Date: Wed, 09 Jul 2008 13:03:13 +0200
Message-ID: <48749AF1.60900@netfilter.org>
References: <486B88F4.7060704@trash.net> <1215554219-13763-1-git-send-email-eric@inl.fr> <487497F4.8070004@netfilter.org> <48749899.7070505@trash.net>
Mime-Version: 1.0
Content-Type: text/plain; charset=ISO-8859-15
Content-Transfer-Encoding: 7bit
Cc: Eric Leblond <eric@inl.fr>, netfilter-devel@vger.kernel.org
To: Patrick McHardy <kaber@trash.net>
Return-path: <netfilter-devel-owner@vger.kernel.org>
Received: from mail.us.es ([193.147.175.20]:47872 "EHLO us.es"
	rhost-flags-OK-OK-OK-FAIL) by vger.kernel.org with ESMTP
	id S1753660AbYGILDT (ORCPT <rfc822;netfilter-devel@vger.kernel.org>);
	Wed, 9 Jul 2008 07:03:19 -0400
In-Reply-To: <48749899.7070505@trash.net>
Sender: netfilter-devel-owner@vger.kernel.org
List-ID: <netfilter-devel.vger.kernel.org>

Patrick McHardy wrote:
> Pablo Neira Ayuso wrote:
>> Eric Leblond wrote:
>>> This patch introduces a parsing of the hardware header field based on
>>> the length of the field. It currently only detects ethernet header and
>>> fill mac.saddr and mac.daddr properly.
>>>
>>> With this behaviour it may be impossible to support all kind of devices
>>> but ULOG will soon be deprecated in favor of NFLOG.
>>
>> Since we do not have more information in ULOG, I see this as a best try
>> to detect what kind of layer 2 header is there. The other choice is not
>> to include layer 2 information at all if we use ulog as input which also
>> seems reasonable to me. If users want new features they have to migrate
>> from ulog to nflog IMO.
>>
>> I'm willing to finish the compatibility layer in libnetfilter_queue,
>> this could probably help to deprecate it.
>>
>> If Patrick does not have any objection, I'll apply this and the previous
>> layer 2 related patches.
> 
> One objection:
> 
>> +static int parse_macheader(struct ulogd_key *ret, ulog_packet_msg_t
>> *pkt,
>> +               )
>> +{
>> +    int hwlen;
>> +
>> +    switch (pkt->mac_len) {
>> +        case (2 * ETH_ALEN +2):
>> +            hwlen = ETH_ALEN;
>> +            break;
>> +        default:
>> +            ulogd_log(ULOGD_DEBUG, "Unknown mac_len (%d), "
>> +                    "rejecting packet", pkt->mac_len);
>> +            ret[ULOG_KEY_OOB_PROTOCOL].u.value.ui16 = 0;
>> +            ret[ULOG_KEY_OOB_PROTOCOL].flags |= ULOGD_RETF_VALID;
>> +            return ULOGD_IRET_OK;
> 
> This appears to be breaking logging for anything but ethernet
> packets.
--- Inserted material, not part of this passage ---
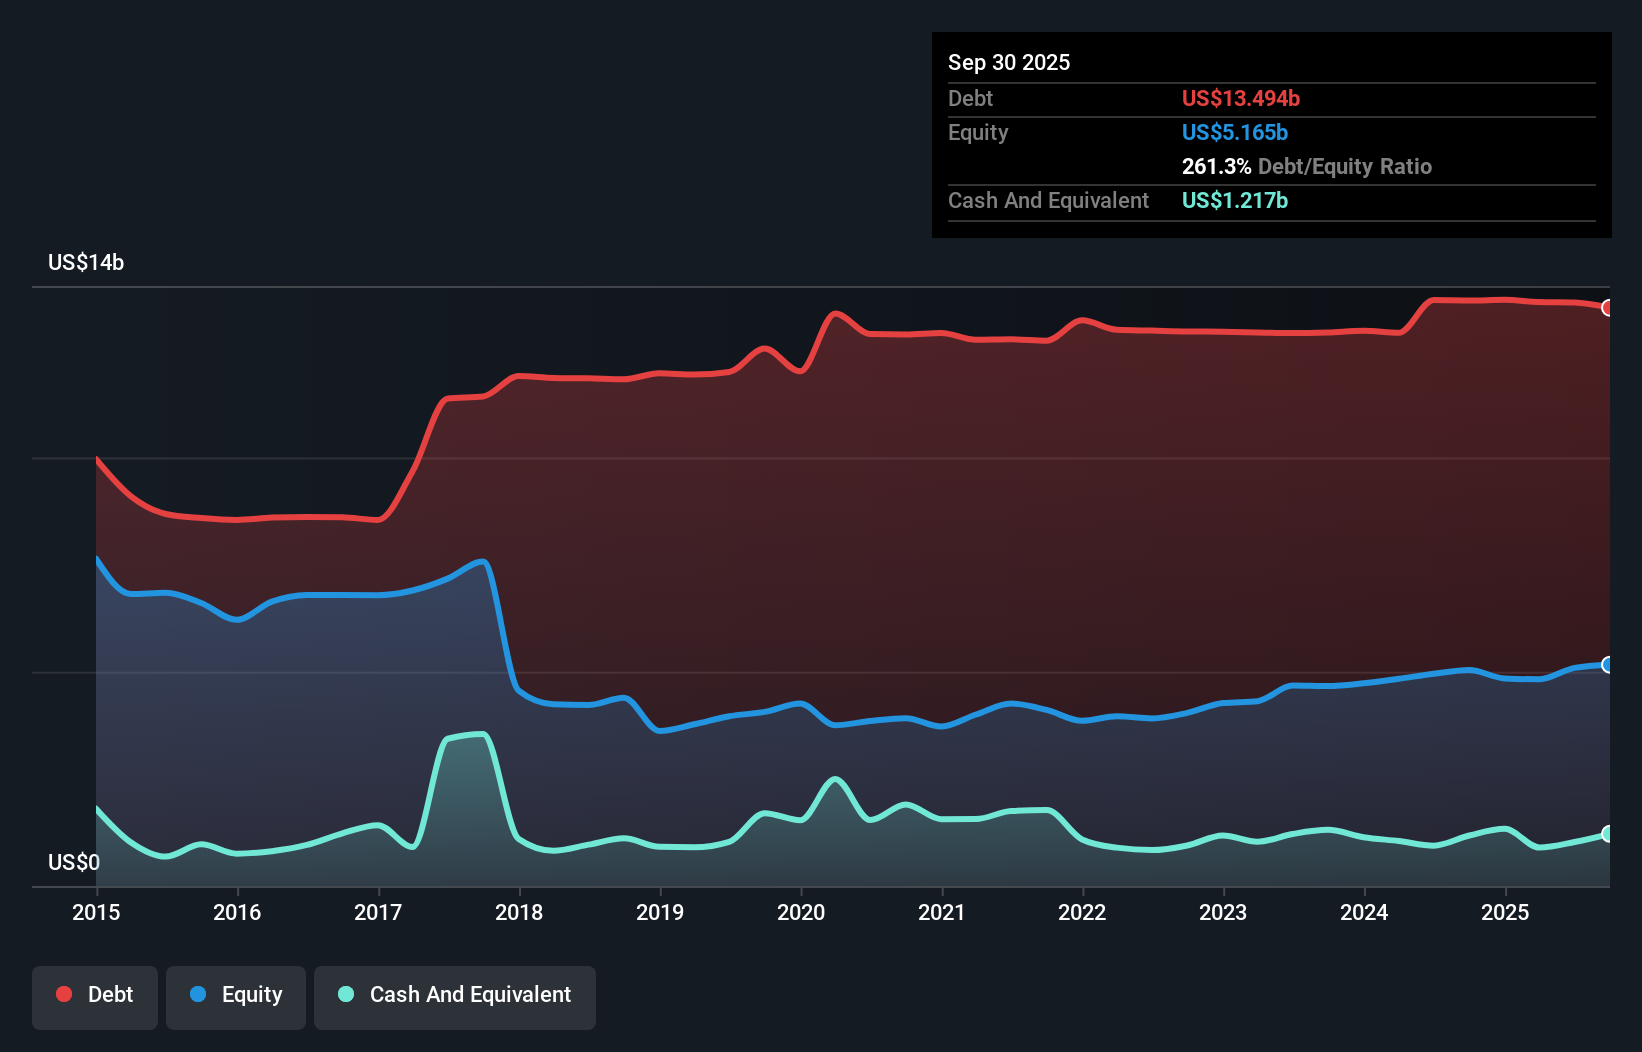Expand the Sep 30 2025 tooltip panel
Viewport: 1642px width, 1052px height.
1009,62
We can't do that, especially since ulogd1 has long
> been in maintenance-only mode.

Hm, this patch applies to ulogd2, probably you got confused with the
subject?

But indeed, I agree with you. Eric, I think that it's better to drop any
effort in trying to add layer 2 support for ulogd2 if the user use ULOG
as input logger. If users want new features, eg. the layer 2 information
in their log messages, they should upgrade to NFLOG.

-- 
"Los honestos son inadaptados sociales" -- Les Luthiers